This would generate a log message like the following in your error.log:

[Mon Dec 26 09:14:46 2011] [info] [client 50.57.61.4] File does not exist: /var/www/no-such-file

This is fine for human consumption, and for decades people have been writing Perl scripts to munge it into fields for a computer to understand too. However, the first time you add a field, for example the HTTP User-Agent header, it would break most of those perl scripts. This is one example of where building a log format that is optimized for computer consumption starts to make sense.

Another problem is when you are writing these format string log messages, you don't always know what information people will need to debug the issue. Since you are targeting them for human consumption you try to reduce the information overload, and you make a few guesses, like the path to the file, or the source IP address, but this process is error prone. From my experience in the Apache HTTP server this would mean opening GDB to trace what is happening. Once you figure out what information is relevant, you modify the log message to improve the output for future users with the relevant information.

What if we logged everything into JSON?

If we produced a JSON object which contained the same message, it might look something like this:

{
    "timestamp": 1324830675.076,
    "status": "404",
    "short_message": "File does not exist: /var/www/no-such-file",
    "host": "ord1.product.api0",
    "facility": "httpd",
    "errno": "ENOENT",
    "remote_host": "50.57.61.4",
    "remote_port": "40100",
    "path": "/var/www/no-such-file",
    "uri": "/no-such-file",
    "level": 4,
    "headers": {
        <strong>"user-agent": "BadAgent/1.0",</strong>
        "connection": "close",
        "accept": "*/*"
    },
    "method": "GET",
    "unique_id": ".rh-g2Tm.h-ord1.product.api0.r-axAIO3bO.c-9210.ts-1324830675.v-24e946e"
}

This example gives a much richer picture of information about the error. We now have data like the User-Agent in an easily consumable form, we could much more easily figure out that BadAgent/1.0 is the cause of our 404s. Other information like the source server and a moduniqueid hash can be used to correlate multiple log entries across the lifetime of an request.

This information is also expandable. As the knowledge of what our product needs to log increases, it is easy to add more data, and we can safely do this without breaking our System Admins precious Perl scripts.

Why now?

This idea is not new, it has just never been so easily accessible. Windows has had "Event Logs" for a decade, but in the more recent versions it uses XML. The emergence of JSON as a relatively compact serialization format that can be generated and parsed from almost any programming languages means it makes a great light weight interchange format.

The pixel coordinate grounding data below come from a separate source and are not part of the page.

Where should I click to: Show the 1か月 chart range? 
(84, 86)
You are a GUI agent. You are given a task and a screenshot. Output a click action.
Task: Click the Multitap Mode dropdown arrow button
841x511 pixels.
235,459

Paralleling the big data explosion, is a growth in machine and infrastructure size. This means logging and the ability to spot errors in a distributed system has become even more valuable.

Logging objects instead of a format string enables you to more easily index and trace operations across hundreds of different machines and different software systems. With traditional format strings it is too fail deadly for the programmer to not log all the necessary information for a later operator to trace an operation.

Generating JSON with Log Magic

Log Magic is a small and fast logging library for Node.js that I wrote early on for our needs at Rackspace. It only has a few features, and it is only about 300 lines of code.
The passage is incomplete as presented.